Yes, the dollar, euro, yen, pound, franc, yuan, ruble, lira, peso, etc. all co-exist today, but this is not a natural function of an open, global economy. Instead, each fiat currency that exists today emerged as a fractional representation of gold, which the world had previously converged upon as a monetary standard. None would subsist without the forces of government intervention; nor would any fiat currency have ever emerged if not for the prior existence (and limitations) of gold as a monetary medium. Modern monetary theorists and gold bugs alike will never admit it, but the calamity that is all fiat systems is nothing more than the manifestation of gold’s failure as a monetary medium. It is a dead man walking. The gold standard was formally abandoned in 1971, and the subsistence of jurisdictional fiat systems since then merely represents a transient departure from free market monetary forces. Modern fiat systems have only managed to survive as long as they have because a solution to the very problem created by fiat did not yet exist. Bitcoin is that solution, and ever since its creation, individuals have been converging upon it as a new monetary standard; a trend that will only continue as knowledge naturally distributes.

All Roads Converge on Bitcoin

The Greatest Constant – Finite Scarcity

The market converges on bitcoin over time and its value continues to increase because it provides a constant that is superior to any other form of money. Bitcoin has an optimal monetary policy, and that policy is credibly enforced on a decentralized basis. Only 21 million bitcoin will ever exist, and the element of trust is removed from the equation entirely. Bitcoin’s fixed supply is enforced by a network consensus mechanism on a decentralized basis. No one trusts anyone, and everyone enforces the rules independently. As an aggregate of these two functions, bitcoin is becoming the scarcest form of money that has ever existed. Finite scarcity is a property no other form of money has ever or will ever achieve, and demand for bitcoin is fundamentally driven by that scarcity. However, scarcity is a two-sided equation. A fixed supply may be the primary draw, but demand is a critical and often overlooked aspect of scarcity. Demand is what actually makes scarcity a utility as a constant in exchange. Bitcoin becomes more and more scarce as a two-way function of increasing demand and a completely inelastic terminal supply.
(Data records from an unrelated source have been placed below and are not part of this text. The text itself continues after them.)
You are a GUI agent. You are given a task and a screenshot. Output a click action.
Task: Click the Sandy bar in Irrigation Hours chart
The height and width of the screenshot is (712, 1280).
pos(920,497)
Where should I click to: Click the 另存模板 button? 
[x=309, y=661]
The scarcity of its fixed supply creates demand but increasing demand then creates greater scarcity. It sounds circular because it is. If there were 21 million bitcoin and only 1 person valued it, there would be nothing scarce or useful about bitcoin. But if 100 million people valued bitcoin, 21 million starts to become scarce. And if the network grew to one billion people, 21 million would become extremely scarce, and bitcoin would represent a greater utility as a constant.
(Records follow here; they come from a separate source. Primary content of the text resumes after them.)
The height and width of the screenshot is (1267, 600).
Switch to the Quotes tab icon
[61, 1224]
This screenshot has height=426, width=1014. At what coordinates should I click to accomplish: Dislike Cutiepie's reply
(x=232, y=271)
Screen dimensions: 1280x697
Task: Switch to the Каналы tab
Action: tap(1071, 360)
With a fixed supply, increased demand naturally results in bitcoin becoming more distributed. There is only so much to go around, and the pie ends up getting split up into smaller and smaller shares owned by more and more people. As more individuals value bitcoin, the network not only becomes a greater utility; it also becomes more secure. It becomes a greater utility because more people are communicating in the same language of value through a more reliable constant. And as more individuals participate in the network consensus mechanism, the entire system becomes more resistant to corruption and ultimately more secure. Recognize that there is nothing about a blockchain that guarantees a fixed supply, and bitcoin’s supply schedule is not credible because software dictates it be so. Instead, 21 million is only credible because it is governed on a decentralized basis and by an ever increasing number of network participants. 21 million becomes a more credibly fixed number as more individuals participate in consensus, and it ultimately becomes a more reliable constant as each individual controls a smaller and smaller share of the network over time. As adoption increases, security and utility work in lock-step. Consider the distribution and relative density of bitcoin adoption throughout the world (heat map below of network nodes). As reach and density within each market spread, bitcoin’s constant becomes harder and harder.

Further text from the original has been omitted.